→ Excerpted data
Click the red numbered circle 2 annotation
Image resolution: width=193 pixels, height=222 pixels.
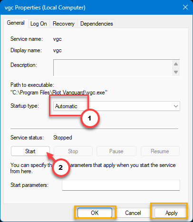[x=61, y=167]
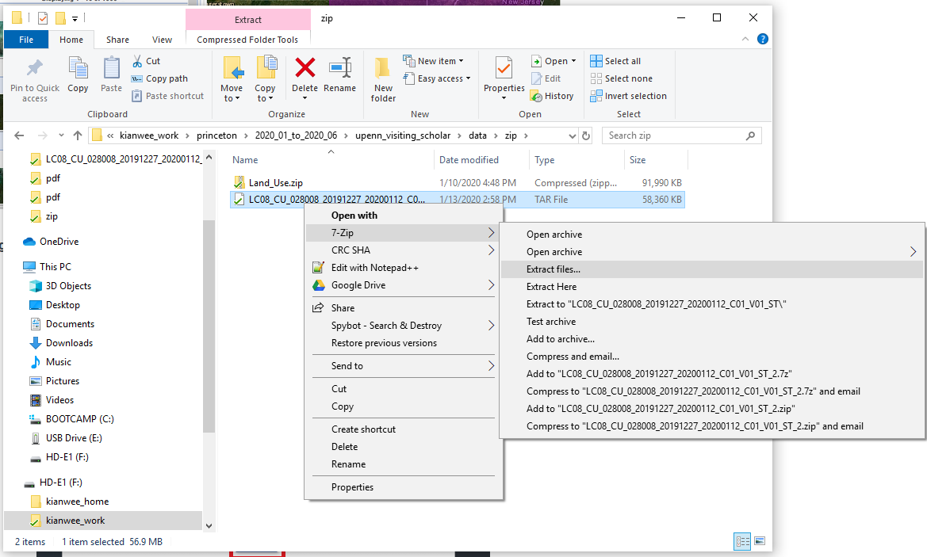This screenshot has width=927, height=557.
Task: Click the red Delete icon in ribbon
Action: (305, 69)
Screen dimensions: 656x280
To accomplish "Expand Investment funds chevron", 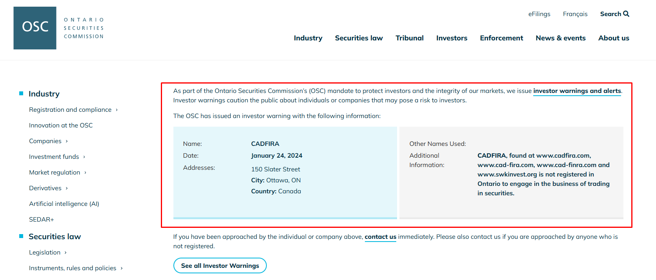I will [84, 157].
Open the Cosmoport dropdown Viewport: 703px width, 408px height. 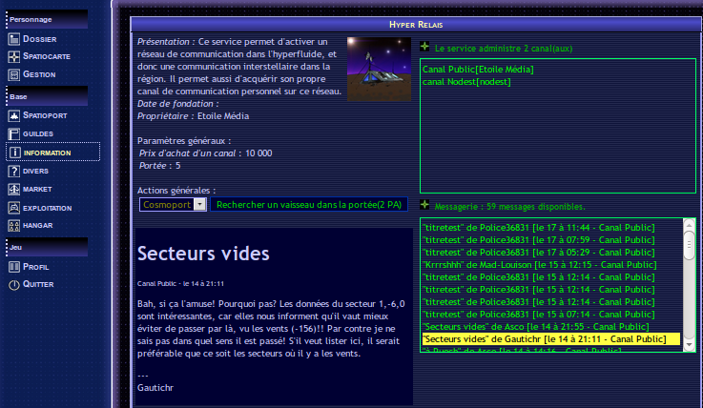[199, 204]
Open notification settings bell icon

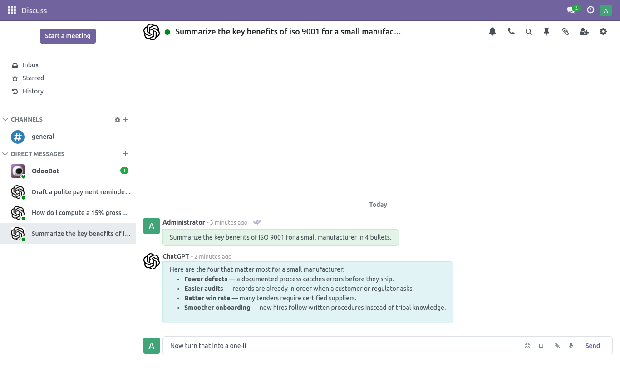pyautogui.click(x=492, y=32)
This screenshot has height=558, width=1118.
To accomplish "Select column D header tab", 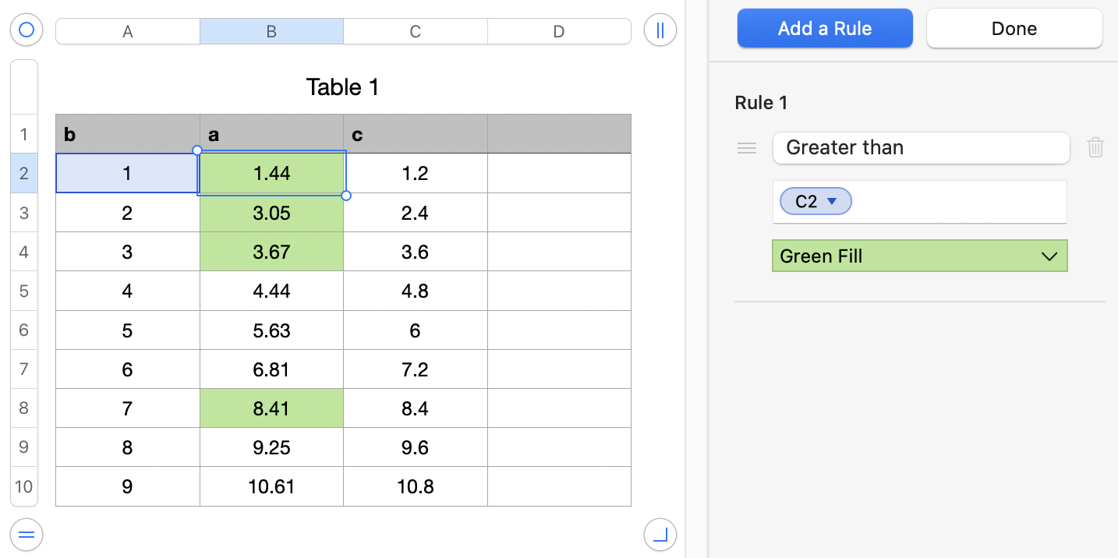I will (x=559, y=31).
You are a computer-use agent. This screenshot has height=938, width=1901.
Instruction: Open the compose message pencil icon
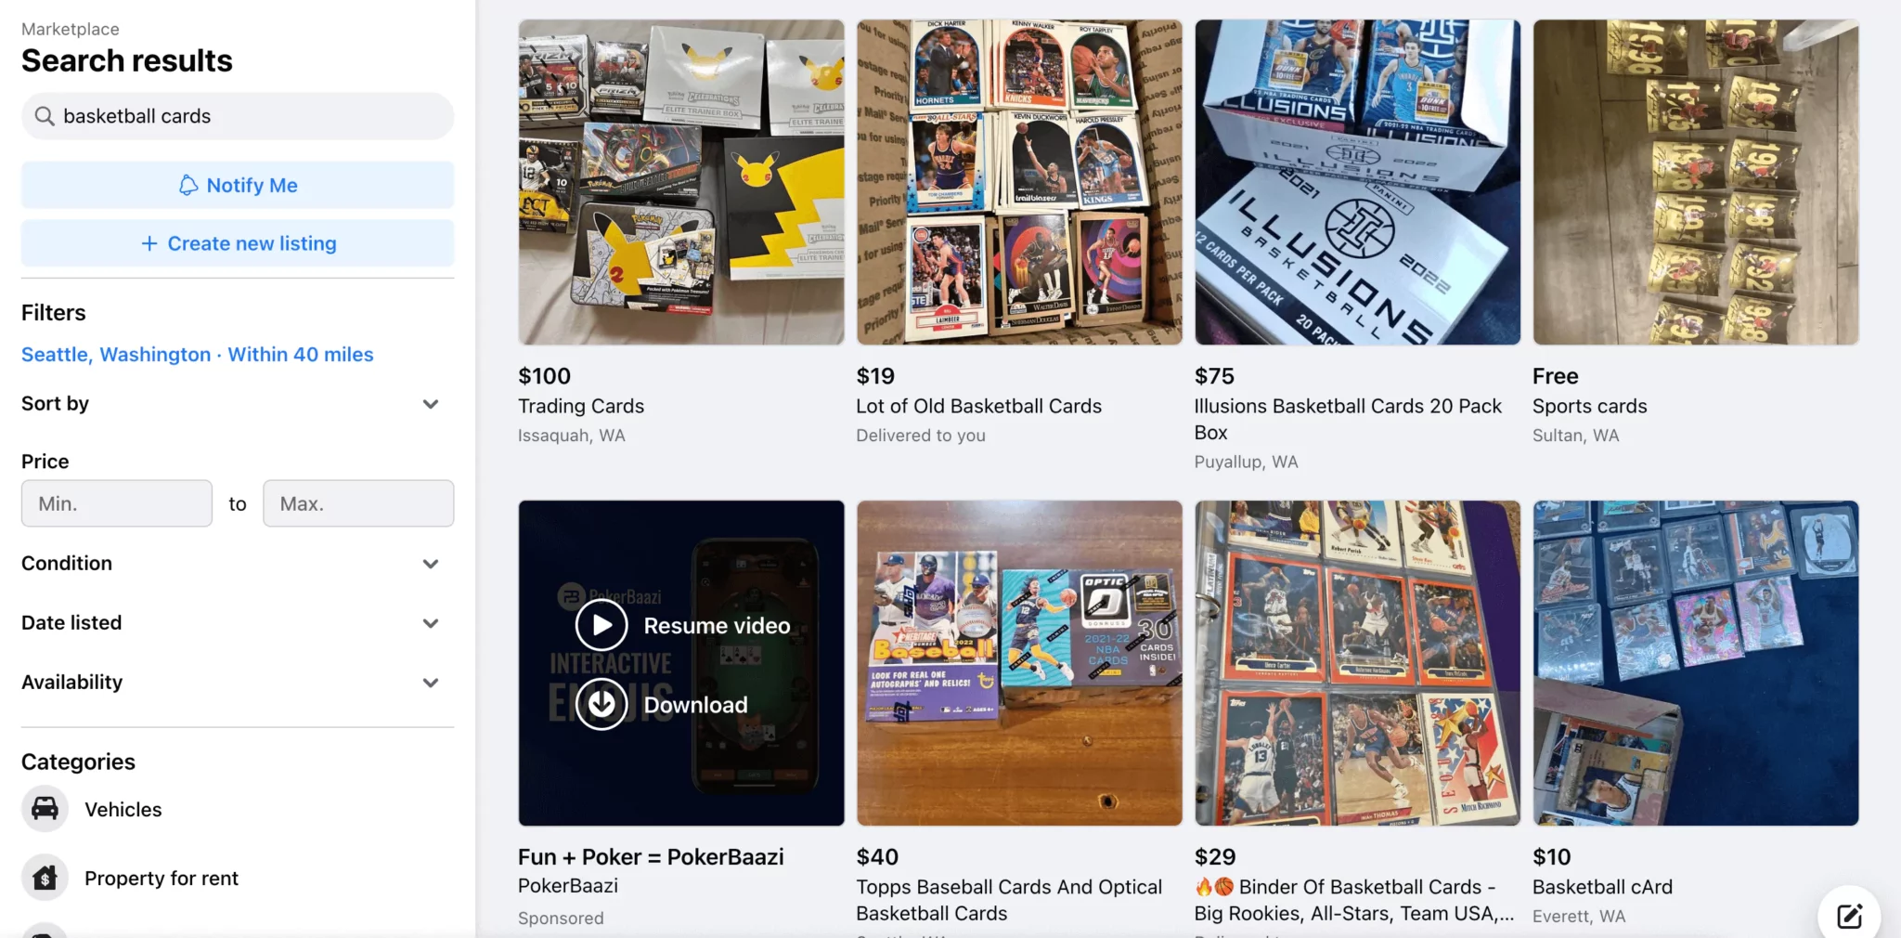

→ Work request
Output exactly the span of lines from the top of the listing through the line holding "Screen dimensions: 656x280", and leave every picture out.

→ Response to this exercise
Click the red numbered circle 2 annotation
Image resolution: width=193 pixels, height=222 pixels.
[x=61, y=167]
This screenshot has width=927, height=557.
Task: Click the red Delete icon in ribbon
Action: (305, 69)
Screen dimensions: 656x280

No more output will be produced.